Interestingly, the 12 SNPs identified in this study were located near genes that seem to be related to erectile function rather than related to radiation response. The researchers conclude that these SNPs may affect genes that sensitize a patient to developing erectile dysfunction when exposed to radiation during therapy.
"This is part of our ongoing effort to identify men at highest risk for disease, identify the aggressive tumors that would be responsive to therapy, and to improve quality of life for men with indolent prostate cancers who might benefit from active surveillance, rather than therapy."– Harry Ostrer, M.D.
"Prostate cancer screening and treatment are undergoing major shifts," said Harry Ostrer, M.D., professor of pathology, of genetics and of pediatrics at Einstein and director of genetic and genomic testing for the division of clinical pathology at Montefiore Medical Center and co-principal investigator of the study. "This is part of our ongoing effort to identify men at highest risk for disease, identify the aggressive tumors that would be responsive to therapy, and to improve quality of life for men with indolent prostate cancers who might benefit from active surveillance, rather than therapy."

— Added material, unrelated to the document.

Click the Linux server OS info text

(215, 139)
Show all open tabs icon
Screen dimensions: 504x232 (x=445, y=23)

The authors indicate that examination of a large, independent cohort of similarly treated patients will be necessary to definitively determine which SNPs to include as part of a clinically useful predictive test to identify which men are at greatest risk for developing erectile dysfunction following prostate cancer radiotherapy. The researchers are also evaluating the impact of radiation treatment on urinary complications and proctitis, the inflammation of the rectum.
This study was supported by the American Cancer Society, United States Department of Defense, and the National Institutes of Health.

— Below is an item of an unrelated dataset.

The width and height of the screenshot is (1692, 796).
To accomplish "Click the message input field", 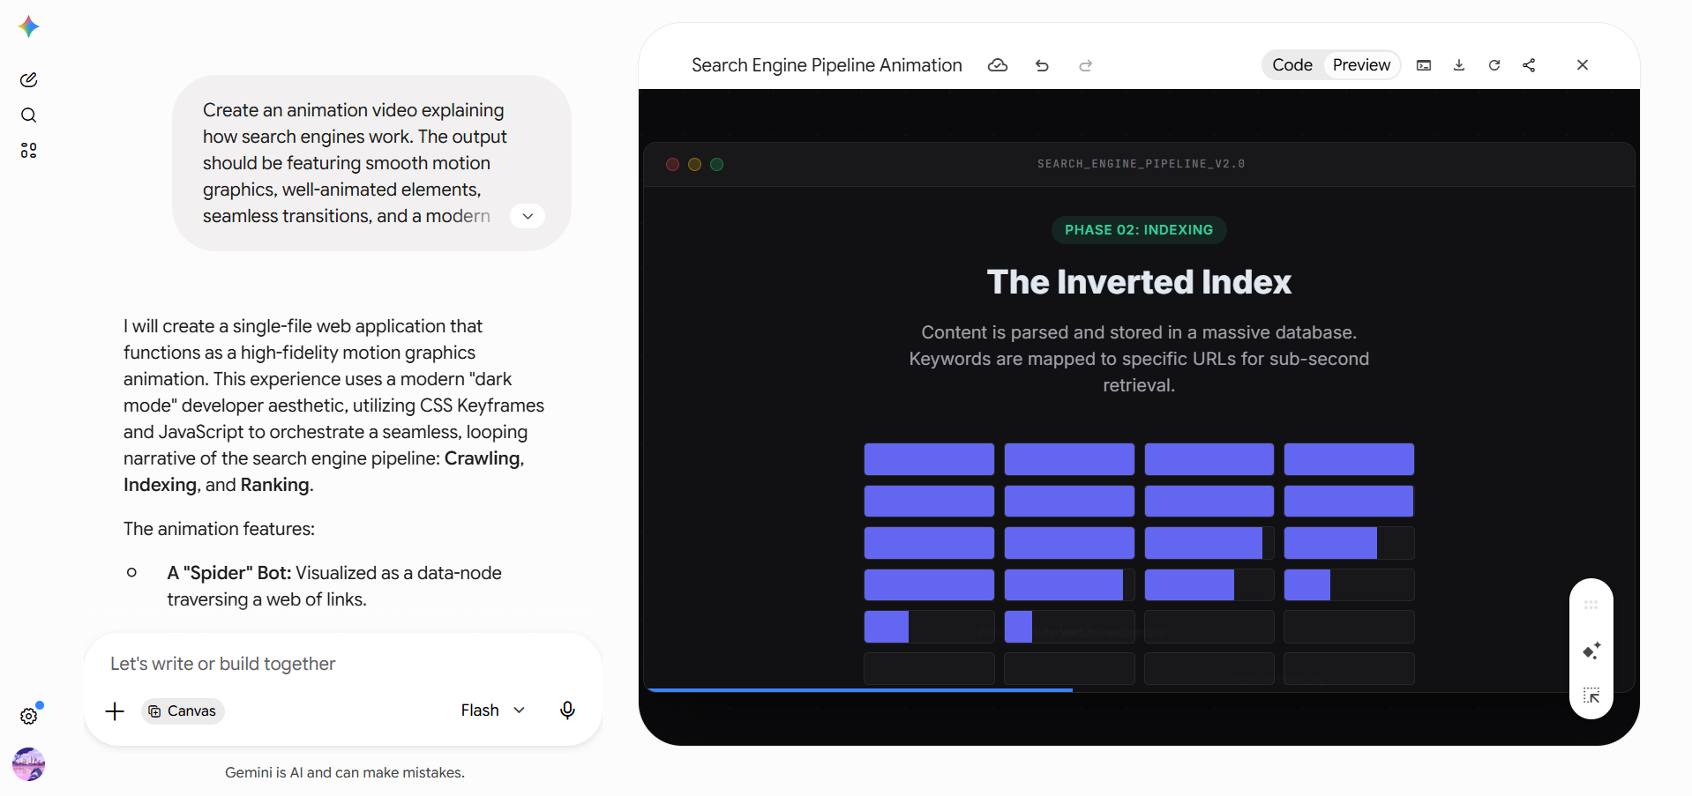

Dr. Ostrer's paper is titled, "A Two-Stage Genome-Wide Association Study to Identify Single Nucleotide Polymorphisms Associated with Development of Erectile Dysfunction Following Radiotherapy for Prostate Cancer." Additional Einstein contributors include: Christopher Campbell, B.S., and Sarah Kerns, Ph.D., M.P.H. Other contributors include: Richard Stock, M.D., Nelson Stone, M.D., Michael Buckstein, M.D., Ph.D., Lynda Rath, B.A. (Mount Sinai School of Medicine, New York, NY), Yongzhao Shao, Ph.D. (New York University School of Medicine, New York, NY), Dirk De Ruysscher, M.D., Ph.D., Guido Lammering, M.D., Ph.D. (Maastricht University Medical Center, Maastricht, the Netherlands), Rosetta Hixson, M.D., Jamie Cesaretti, M.D., and Mitchell Terk, M.D. (Florida Radiation Oncology Group, Jacksonville, FL.)
This research was supported by grants from the American Cancer Society (RSGT-05-200-1), the Department of Defense (PC074201) and the National Institutes of Health (CA34444). The Einstein authors report no conflict of interest.